Letoyie Leroshi walked for five days hunting water. After three years of drought in Samburu County, Kenya, the riverbeds were bone-dry.
Then Leroshi found a patch of wettish sand in the sunbaked Ewaso Ng’iro riverbed. He brought a group of fellow herders to dig. They hit water and the jubilant young men broke into song, a traditional call to their cattle and camels.
Harnessing Eastern Africa’s groundwater could be a huge benefit for a region struggling to slake its thirst. Climate change is making drought more likely but, as in much of the continent, people in East Africa and the Horn of Africa lack the resources to tap groundwater on a wide and efficient scale.
Photo: AP
For Leroshi and other Kenyan herders, the situation is desperate.
“We had thousands of livestock four years ago when we experienced short rains,” he said. “We have lost hundreds of our cattle and are now worried that if the rains fail yet again, we will lose everything.”
Leroshi and other herdsmen carry weapons and are prepared to fight if attacked by people trying to steal from them.
“Everyone else around is also armed and ready to steal our livestock,” he said.
The British charity WaterAid and the British Geological Survey found that Africa has enough groundwater for most countries to get through at least five years of drought.
“Groundwater has great potential for drought resilience,” said Girma Ebrahim, a hydrogeologist with the International Water Management Institute.
The UN water agency said that about 400 million people across Africa lack access to clean water.
Lmeshen Lekoomet, 54, recently left with the family’s few remaining animals in search of pasture and water.
As his family waited, his two-year-old became severely dehydrated and malnourished and was hospitalized. Lekoomet never returned.
In the coastal cities of Dar es Salaam, Tanzania, in 1997, and in Cape Town, South Africa, in 2017, drought led people to use groundwater. In Ethiopia, wells equipped with hand pumps outperformed all other sources during a drought in 2015 and 2016.
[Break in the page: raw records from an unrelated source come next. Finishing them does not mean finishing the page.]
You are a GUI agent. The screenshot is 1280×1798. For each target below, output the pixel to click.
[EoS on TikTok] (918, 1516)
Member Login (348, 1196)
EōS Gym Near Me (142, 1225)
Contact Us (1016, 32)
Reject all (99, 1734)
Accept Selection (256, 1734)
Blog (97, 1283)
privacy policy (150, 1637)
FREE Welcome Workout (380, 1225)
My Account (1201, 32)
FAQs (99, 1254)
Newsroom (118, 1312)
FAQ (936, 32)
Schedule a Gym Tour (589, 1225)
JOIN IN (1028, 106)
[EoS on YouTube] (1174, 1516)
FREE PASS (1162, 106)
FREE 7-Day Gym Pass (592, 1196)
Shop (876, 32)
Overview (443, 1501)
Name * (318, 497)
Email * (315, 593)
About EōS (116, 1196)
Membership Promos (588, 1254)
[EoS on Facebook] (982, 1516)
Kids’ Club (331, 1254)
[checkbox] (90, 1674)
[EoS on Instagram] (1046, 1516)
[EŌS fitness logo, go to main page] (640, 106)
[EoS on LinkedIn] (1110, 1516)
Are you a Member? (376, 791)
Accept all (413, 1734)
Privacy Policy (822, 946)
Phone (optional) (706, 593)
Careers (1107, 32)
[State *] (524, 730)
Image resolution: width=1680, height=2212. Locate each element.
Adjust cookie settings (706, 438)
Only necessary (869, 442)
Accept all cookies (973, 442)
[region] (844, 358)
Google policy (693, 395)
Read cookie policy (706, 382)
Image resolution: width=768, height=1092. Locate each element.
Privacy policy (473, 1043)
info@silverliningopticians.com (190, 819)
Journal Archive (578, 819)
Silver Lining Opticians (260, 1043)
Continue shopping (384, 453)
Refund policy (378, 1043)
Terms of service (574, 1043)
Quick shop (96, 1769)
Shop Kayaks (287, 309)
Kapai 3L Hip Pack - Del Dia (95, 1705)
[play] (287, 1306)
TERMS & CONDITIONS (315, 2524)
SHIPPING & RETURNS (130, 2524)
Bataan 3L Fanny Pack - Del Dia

Africa has 72 giant aquifers that are largely untapped, scientists say. Some farming and pastoral communities in these regions already rely on wells, using digging by hand and with solar-powered equipment.
“This is a game-changer,” said Edwin Macharia, the director of programs for the aid agency Mercy Corps in Ethiopia.
Other regions of the world provide cautionary tales of how the misuse of groundwater can make situations worse.
“Not to say it should not be exploited,” said Philip Wandera, former director of the Kenya Wildlife Service and now range-management lecturer at the Catholic University of Eastern Africa. But “groundwater is not a quick-fix answer for the current drought ... if you have been poor managers of surface water, it means you are likely to do the same with groundwater.”